This is the TechSummit Rewind, a daily recap of the top technology headlines
Medium lays off a third of its staff as it searches for a new business model
Publishing platform Medium has laid off 50 people – roughly a third of its staff – amid growing concerns over its advertising-based model. The company will explore alternatives to pageview-based advertising in the hopes of developing a lucrative, sustainable alternative for writers and publishers.
“While we could continue on our current path – and there is a business case for doing so – we decided that we risk failing on our larger, original mission if we don’t make some proactive changes while we have the momentum and resources to do so.
“It’s clear that the broken system is ad-driven media on the internet. It simply doesn’t serve people. In fact, it’s not designed to.”
– Ev Williams, Medium CEO
According to Williams, Medium grew in popularity as a product last year with 300 percent growth in readers and published posts.
AT&T to conduct 5G streaming tests with DirecTV Now
In a simultaneous test of wireless broadband and net neutrality, AT&T will test its upcoming 5G tech with DirecTV Now video streaming. Trial customers in Austin, Texas will be able to stream the services on a variety of devices over fixed 5G connections at several sites. The goal, according to the carrier, is to see how “wireless millimeter wave technology handles heavy video traffic.”
Apple to invest $1B in SoftBank’s tech fund
Apple will invest $1 billion in the SoftBank Vision Fund, which is scheduled to launch in the next few weeks with a focus on emerging technologies.
“We believe their new fund will speed the development of technologies which may be strategically important to Apple.”
– Kristin Huguet, Apple spokesperson
Zuckerburg aims to meet, listen to people in all 50 states in 2017
Facebook CEO Mark Zuckerburg is using his yearly challenge this year as an opportunity to educate himself on the needs and problems of his users around the United States.
“My work is about connecting the world and giving everyone a voice. I want to personally hear more of those voices this year.”

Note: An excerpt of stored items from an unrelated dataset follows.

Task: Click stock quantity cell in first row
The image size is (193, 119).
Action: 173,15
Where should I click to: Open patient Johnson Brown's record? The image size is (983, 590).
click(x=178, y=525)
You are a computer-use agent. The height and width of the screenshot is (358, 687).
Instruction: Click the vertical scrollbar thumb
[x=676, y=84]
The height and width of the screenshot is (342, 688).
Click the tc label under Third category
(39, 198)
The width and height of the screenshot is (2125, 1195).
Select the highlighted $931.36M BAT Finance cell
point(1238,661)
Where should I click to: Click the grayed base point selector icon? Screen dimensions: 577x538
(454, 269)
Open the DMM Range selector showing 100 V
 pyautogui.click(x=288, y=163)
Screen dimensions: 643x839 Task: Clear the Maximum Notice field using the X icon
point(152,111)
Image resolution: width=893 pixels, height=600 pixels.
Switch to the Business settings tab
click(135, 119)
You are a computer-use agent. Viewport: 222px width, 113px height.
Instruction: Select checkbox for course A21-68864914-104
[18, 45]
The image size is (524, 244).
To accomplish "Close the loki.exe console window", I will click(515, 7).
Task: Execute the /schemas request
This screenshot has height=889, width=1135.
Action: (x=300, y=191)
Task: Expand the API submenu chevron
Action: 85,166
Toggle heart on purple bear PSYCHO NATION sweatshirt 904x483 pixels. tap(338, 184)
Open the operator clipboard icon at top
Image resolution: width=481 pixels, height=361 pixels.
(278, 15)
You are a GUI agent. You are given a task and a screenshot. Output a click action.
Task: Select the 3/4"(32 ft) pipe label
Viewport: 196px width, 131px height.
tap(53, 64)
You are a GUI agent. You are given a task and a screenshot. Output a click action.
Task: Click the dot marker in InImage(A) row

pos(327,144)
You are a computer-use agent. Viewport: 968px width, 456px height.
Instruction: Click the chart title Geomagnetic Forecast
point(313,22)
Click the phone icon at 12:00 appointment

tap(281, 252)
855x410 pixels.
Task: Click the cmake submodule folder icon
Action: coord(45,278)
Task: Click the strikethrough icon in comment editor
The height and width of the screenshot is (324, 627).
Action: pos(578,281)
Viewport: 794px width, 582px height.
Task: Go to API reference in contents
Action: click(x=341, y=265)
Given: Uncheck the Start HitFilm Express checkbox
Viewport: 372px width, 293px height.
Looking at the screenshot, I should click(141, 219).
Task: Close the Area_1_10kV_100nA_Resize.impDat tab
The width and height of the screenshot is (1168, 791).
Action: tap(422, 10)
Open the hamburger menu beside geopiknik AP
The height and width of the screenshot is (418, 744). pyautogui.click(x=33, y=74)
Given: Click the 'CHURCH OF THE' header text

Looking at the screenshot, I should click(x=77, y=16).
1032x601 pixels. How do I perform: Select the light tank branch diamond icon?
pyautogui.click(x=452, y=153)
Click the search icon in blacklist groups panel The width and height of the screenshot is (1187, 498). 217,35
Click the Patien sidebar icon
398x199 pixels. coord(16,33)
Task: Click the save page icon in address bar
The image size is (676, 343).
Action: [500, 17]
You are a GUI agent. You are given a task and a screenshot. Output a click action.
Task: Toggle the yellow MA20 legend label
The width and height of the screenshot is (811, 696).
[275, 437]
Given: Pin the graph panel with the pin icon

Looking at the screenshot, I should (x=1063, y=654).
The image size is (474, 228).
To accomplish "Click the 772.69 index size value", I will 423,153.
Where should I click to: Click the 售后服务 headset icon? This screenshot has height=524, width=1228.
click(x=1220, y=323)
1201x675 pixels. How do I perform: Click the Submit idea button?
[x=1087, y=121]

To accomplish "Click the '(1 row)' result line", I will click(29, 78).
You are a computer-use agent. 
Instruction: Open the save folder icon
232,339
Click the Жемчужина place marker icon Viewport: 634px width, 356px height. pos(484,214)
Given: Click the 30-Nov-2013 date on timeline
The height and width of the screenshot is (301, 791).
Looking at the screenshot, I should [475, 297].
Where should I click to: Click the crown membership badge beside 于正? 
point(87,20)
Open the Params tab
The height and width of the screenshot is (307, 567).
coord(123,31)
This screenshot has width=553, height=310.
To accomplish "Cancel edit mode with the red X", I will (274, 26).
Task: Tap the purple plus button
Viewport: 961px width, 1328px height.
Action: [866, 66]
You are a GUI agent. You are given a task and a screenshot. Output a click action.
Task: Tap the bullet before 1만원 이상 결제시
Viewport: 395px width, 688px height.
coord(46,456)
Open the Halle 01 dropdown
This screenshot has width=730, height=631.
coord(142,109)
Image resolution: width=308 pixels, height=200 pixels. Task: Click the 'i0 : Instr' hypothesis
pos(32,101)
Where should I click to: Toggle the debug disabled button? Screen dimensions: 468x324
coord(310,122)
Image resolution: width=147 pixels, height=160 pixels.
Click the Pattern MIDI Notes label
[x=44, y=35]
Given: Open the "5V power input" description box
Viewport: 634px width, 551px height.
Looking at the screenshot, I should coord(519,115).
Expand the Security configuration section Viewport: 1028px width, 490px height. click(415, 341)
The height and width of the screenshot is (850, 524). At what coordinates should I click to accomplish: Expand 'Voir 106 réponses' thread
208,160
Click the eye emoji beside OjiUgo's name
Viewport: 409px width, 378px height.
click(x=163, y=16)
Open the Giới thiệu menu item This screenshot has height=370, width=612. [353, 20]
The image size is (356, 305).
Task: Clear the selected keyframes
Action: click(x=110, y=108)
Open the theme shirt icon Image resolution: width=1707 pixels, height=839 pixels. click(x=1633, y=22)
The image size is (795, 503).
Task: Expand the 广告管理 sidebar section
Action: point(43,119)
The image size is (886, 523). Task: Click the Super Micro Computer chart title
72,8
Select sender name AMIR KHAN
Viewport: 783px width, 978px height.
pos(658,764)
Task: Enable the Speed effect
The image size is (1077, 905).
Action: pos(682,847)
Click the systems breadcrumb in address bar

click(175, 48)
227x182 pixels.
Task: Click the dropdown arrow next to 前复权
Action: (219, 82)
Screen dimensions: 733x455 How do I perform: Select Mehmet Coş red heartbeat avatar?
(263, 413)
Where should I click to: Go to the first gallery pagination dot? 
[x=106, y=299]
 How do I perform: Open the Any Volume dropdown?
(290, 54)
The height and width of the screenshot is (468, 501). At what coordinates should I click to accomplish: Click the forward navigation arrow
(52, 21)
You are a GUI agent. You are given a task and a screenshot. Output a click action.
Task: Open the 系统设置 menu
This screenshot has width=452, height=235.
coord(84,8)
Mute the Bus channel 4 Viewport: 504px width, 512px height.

– Mark Zuckerburg, Facebook CEO in a Facebook post
House Republicans vote to fine lawmakers that live stream from the floor
House Republicans have approved new rules that impose fines for live streaming on the House floor. This comes after lawmakers used apps like Periscope to broadcast their protest last year when the building’s cameras were turned off.
Lawmakers can now be fined $500 for a first offense and as much as $2,500 for subsequent offenses under the new rules, which also include fines for still photography.
Representative John Lewis, who participated in June’s protests said that the rules would have a “chilling effect on members who disagree with the proceeding of this body.”
“No congress, no body, no committee has the power to tell us that we cannot stand up, speak up, and speak truth to power. We have a right to dissent, we have a right to protest for what is right.”